• [Task goal]:
Lower down are entries containing pictures. Copy exactly, without those pictures, the lines from the line with "The Importance of" through the line with "Agu (89, 1091)".

• [Data section]:

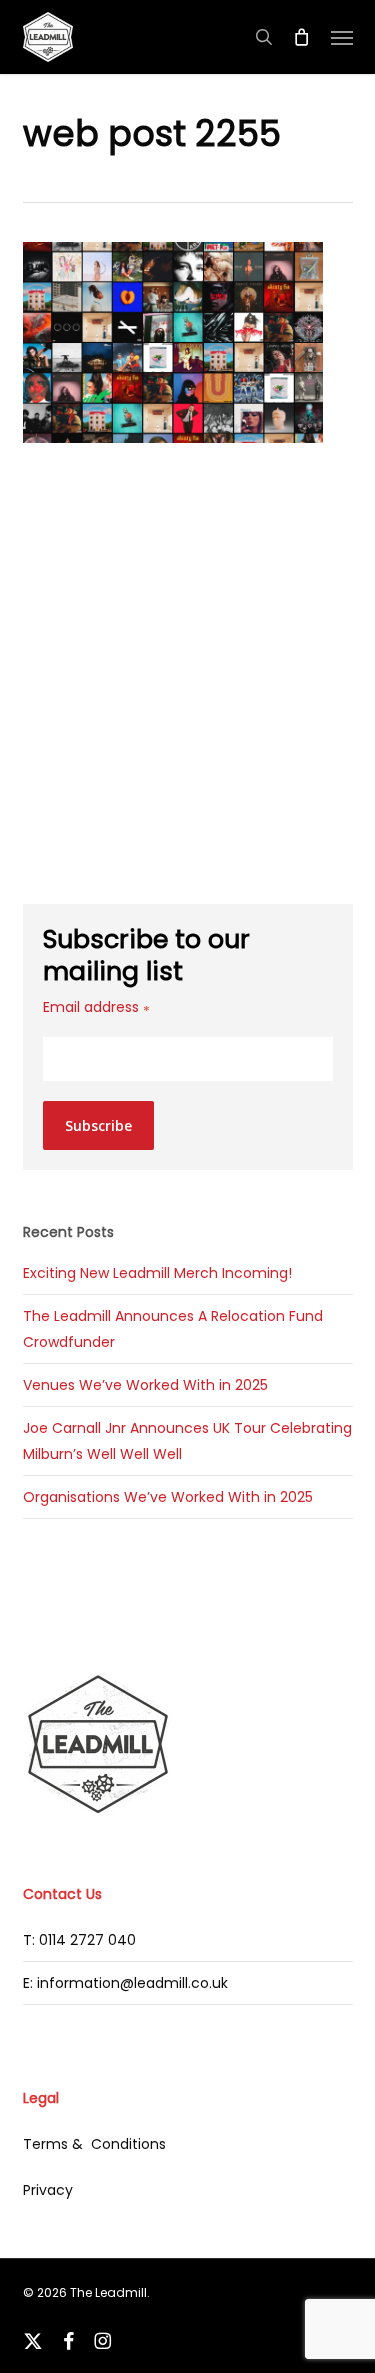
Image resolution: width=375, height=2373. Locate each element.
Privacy (48, 2190)
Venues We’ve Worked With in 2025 (145, 1385)
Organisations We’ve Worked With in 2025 (168, 1497)
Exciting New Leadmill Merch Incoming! (157, 1273)
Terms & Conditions (94, 2144)
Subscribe (98, 1125)
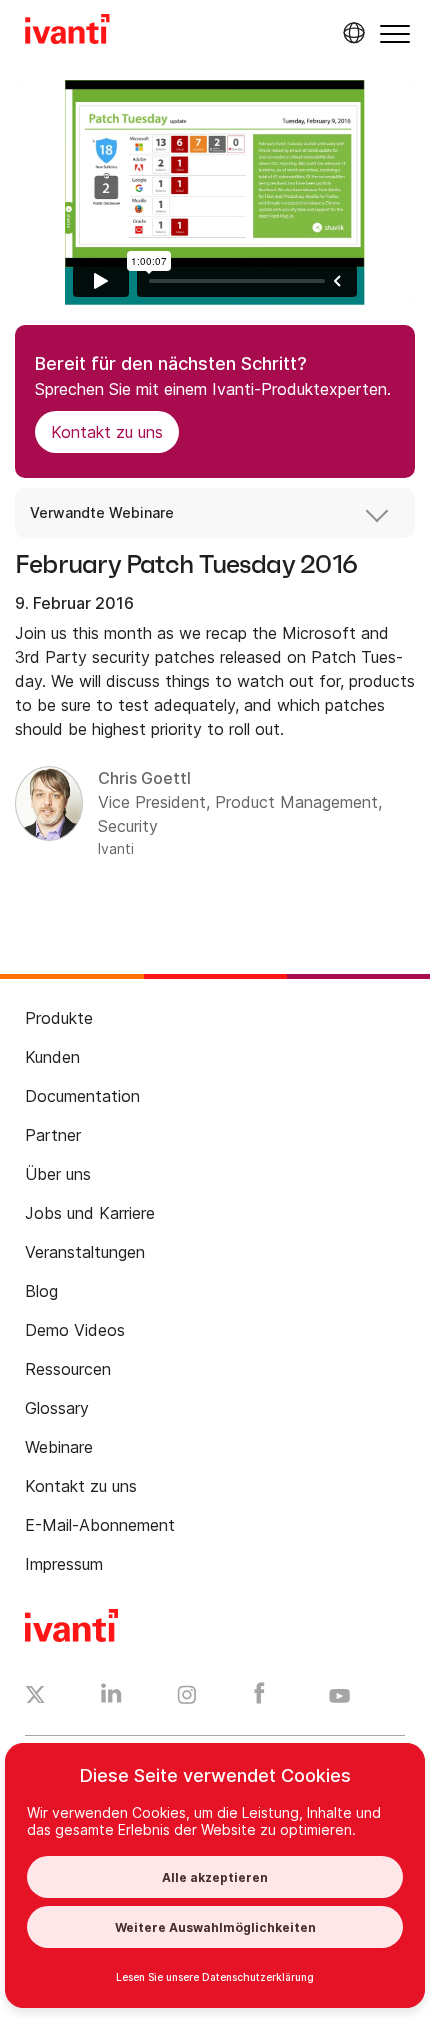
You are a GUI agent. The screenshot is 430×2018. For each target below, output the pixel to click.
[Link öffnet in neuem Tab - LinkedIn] (111, 1698)
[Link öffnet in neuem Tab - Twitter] (35, 1697)
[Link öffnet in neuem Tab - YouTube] (339, 1697)
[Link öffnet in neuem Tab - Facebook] (259, 1698)
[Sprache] (351, 33)
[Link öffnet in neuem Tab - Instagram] (187, 1698)
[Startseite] (67, 32)
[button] (395, 33)
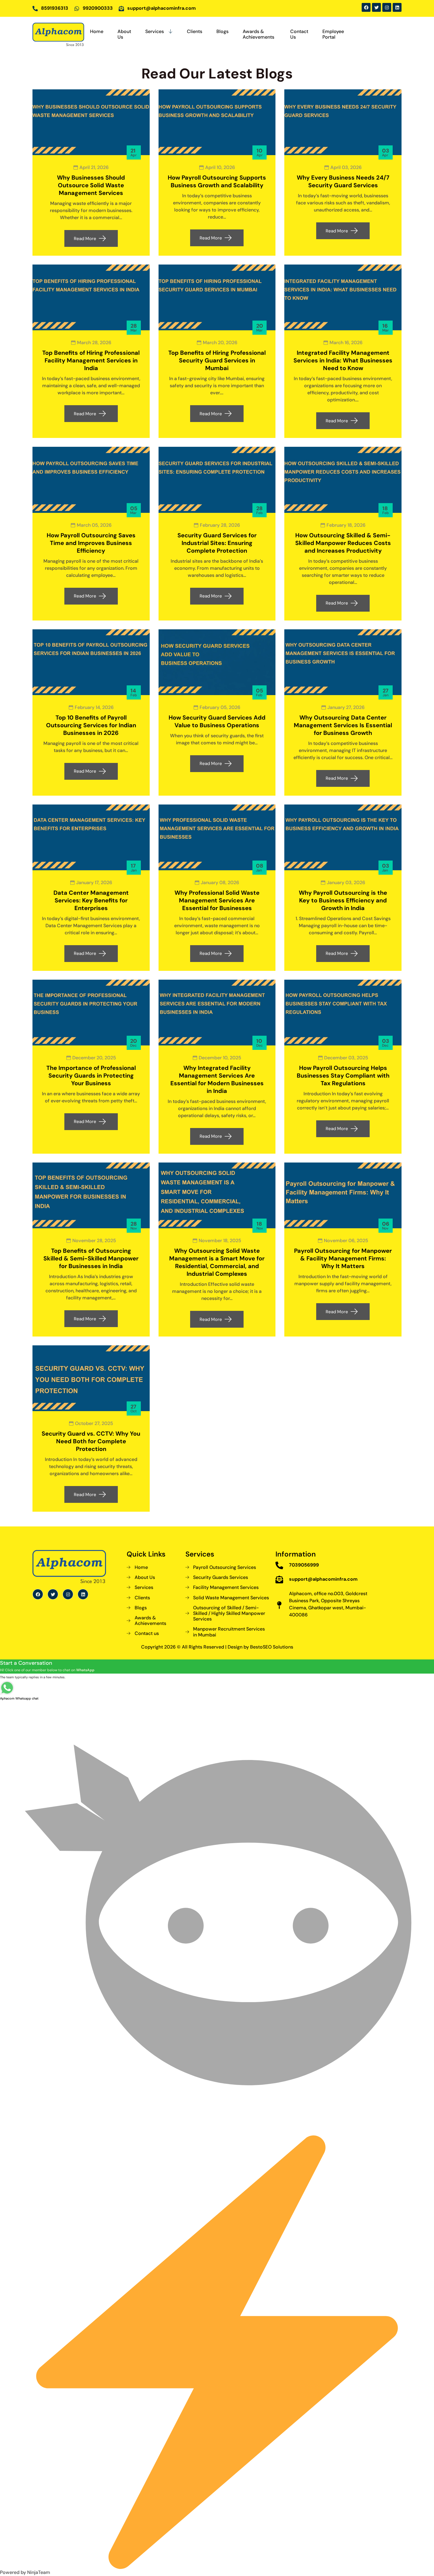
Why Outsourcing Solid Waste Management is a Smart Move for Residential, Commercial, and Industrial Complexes (217, 1262)
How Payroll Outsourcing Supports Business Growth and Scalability (217, 181)
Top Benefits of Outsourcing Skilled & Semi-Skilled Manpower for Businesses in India (90, 1258)
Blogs (222, 31)
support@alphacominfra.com (161, 8)
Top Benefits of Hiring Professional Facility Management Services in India (91, 360)
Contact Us (299, 34)
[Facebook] (366, 7)
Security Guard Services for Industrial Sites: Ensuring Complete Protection (217, 542)
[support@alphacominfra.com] (121, 8)
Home (96, 31)
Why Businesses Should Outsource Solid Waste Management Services (91, 185)
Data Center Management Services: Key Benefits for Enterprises (91, 900)
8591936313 (54, 8)
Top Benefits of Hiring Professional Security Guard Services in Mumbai (217, 360)
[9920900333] (76, 8)
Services (154, 31)
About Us (124, 34)
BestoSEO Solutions (271, 1647)
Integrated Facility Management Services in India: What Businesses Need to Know (342, 360)
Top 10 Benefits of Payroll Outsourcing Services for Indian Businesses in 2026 (91, 725)
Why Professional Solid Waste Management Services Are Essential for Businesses (217, 900)
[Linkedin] (397, 7)
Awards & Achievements (258, 34)
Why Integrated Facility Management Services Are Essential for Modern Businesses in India (217, 1079)
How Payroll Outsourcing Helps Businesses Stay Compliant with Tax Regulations (343, 1075)
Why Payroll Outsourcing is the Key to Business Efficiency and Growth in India (343, 900)
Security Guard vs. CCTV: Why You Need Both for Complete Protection (91, 1441)
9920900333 (98, 8)
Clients (194, 31)
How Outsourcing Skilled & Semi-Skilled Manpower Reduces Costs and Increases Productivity (343, 542)
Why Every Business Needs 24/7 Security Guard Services (343, 181)
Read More (85, 239)
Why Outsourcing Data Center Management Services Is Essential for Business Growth (343, 725)
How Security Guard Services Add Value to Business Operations (217, 721)
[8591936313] (35, 8)
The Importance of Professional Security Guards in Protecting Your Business (91, 1075)
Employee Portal (333, 34)
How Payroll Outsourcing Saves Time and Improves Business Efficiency (91, 542)
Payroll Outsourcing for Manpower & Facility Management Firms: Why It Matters (343, 1258)
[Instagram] (386, 7)
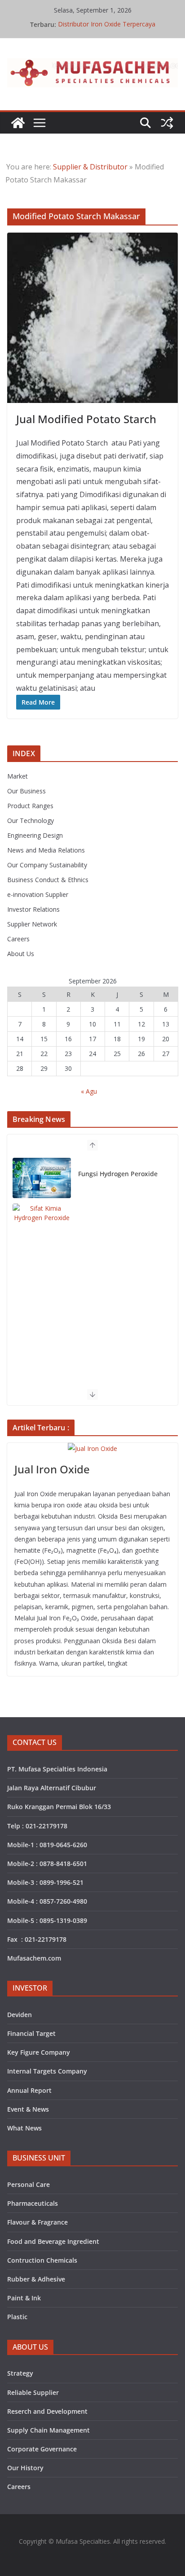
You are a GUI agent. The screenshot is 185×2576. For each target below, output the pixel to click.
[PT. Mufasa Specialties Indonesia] (18, 123)
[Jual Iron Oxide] (92, 1448)
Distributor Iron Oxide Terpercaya (106, 24)
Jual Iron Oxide (52, 1469)
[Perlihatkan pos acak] (167, 123)
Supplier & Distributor (90, 167)
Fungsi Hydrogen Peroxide (118, 1173)
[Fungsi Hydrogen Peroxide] (42, 1178)
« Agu (89, 1091)
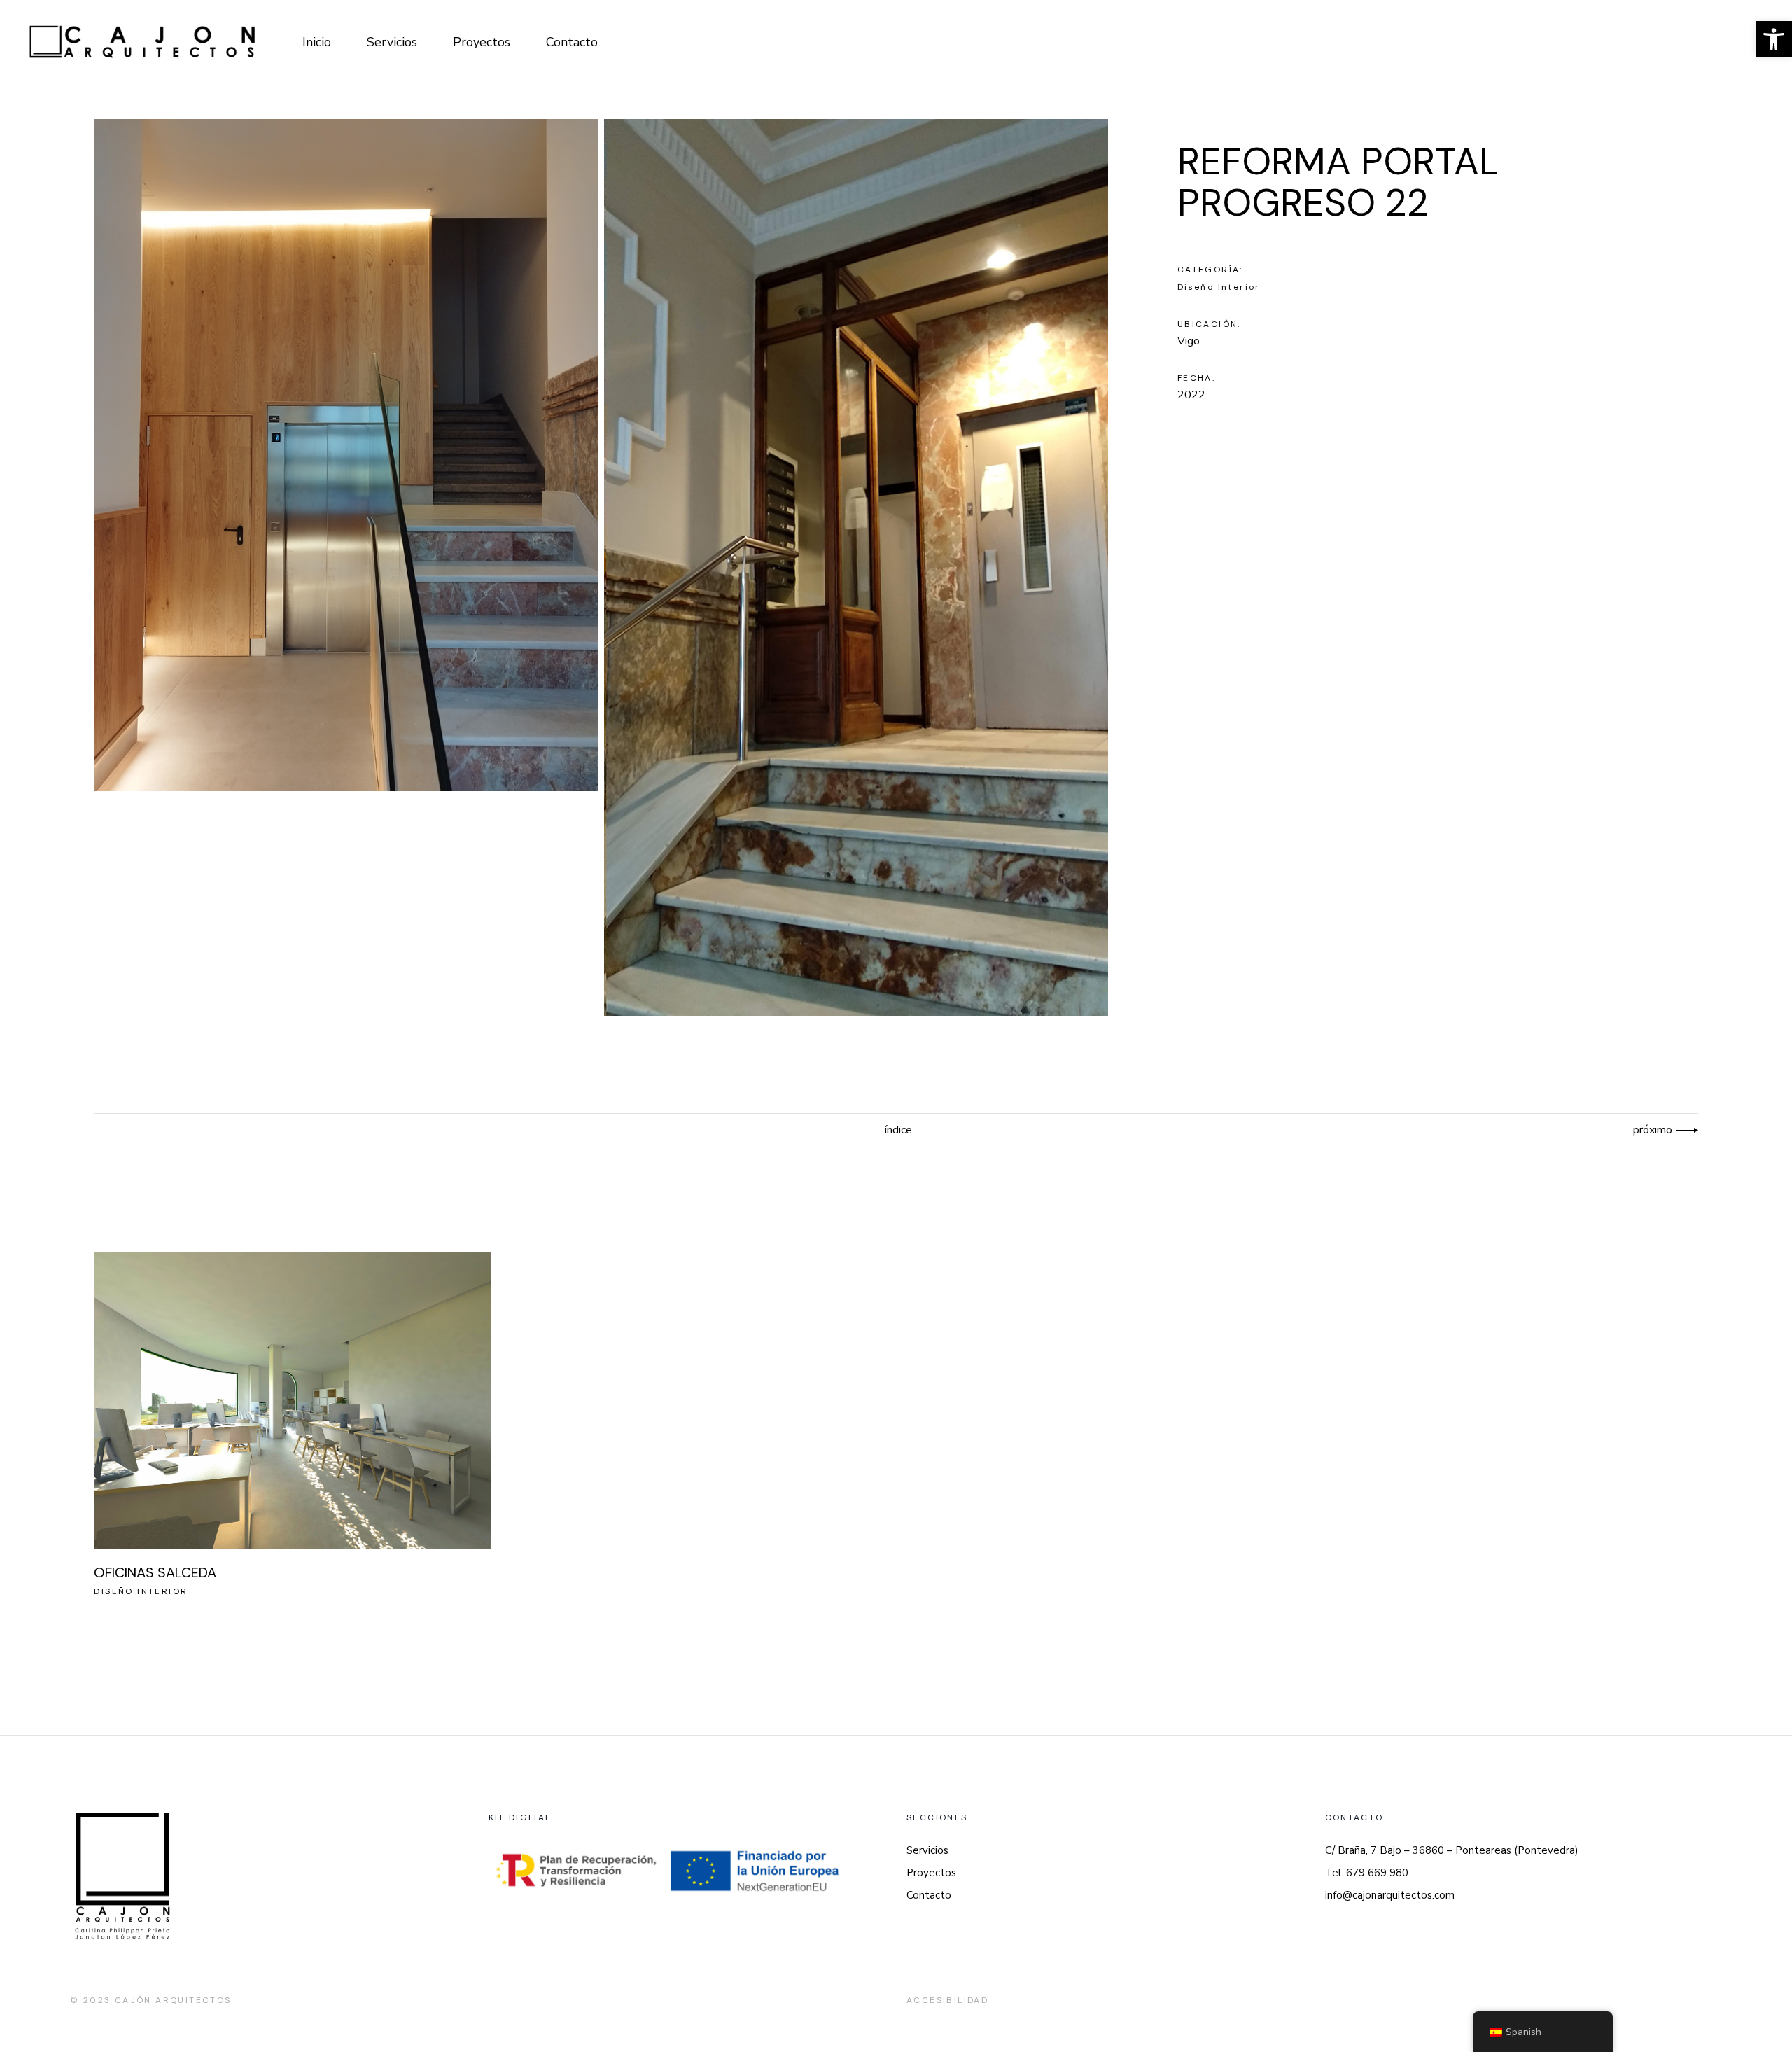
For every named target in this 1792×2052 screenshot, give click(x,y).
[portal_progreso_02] (856, 567)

• [Completed task]:
The Importance of Professional Security Guards in Protecting Your Business (91, 1075)
Employee Portal (333, 34)
How Payroll Outsourcing Saves Time and Improves Business Efficiency (91, 542)
Payroll Outsourcing for Manpower & Facility Management Firms: Why It Matters (343, 1258)
[Instagram] (386, 7)
You are a GUI agent. The screenshot is 185×2576. For each target below, output the pixel to click.
[PT. Mufasa Specialties Indonesia] (18, 123)
[Jual Iron Oxide] (92, 1448)
Distributor Iron Oxide Terpercaya (106, 24)
Jual Iron Oxide (52, 1469)
[Perlihatkan pos acak] (167, 123)
Supplier & Distributor (90, 167)
Fungsi Hydrogen Peroxide (118, 1173)
[Fungsi Hydrogen Peroxide] (42, 1178)
« Agu (89, 1091)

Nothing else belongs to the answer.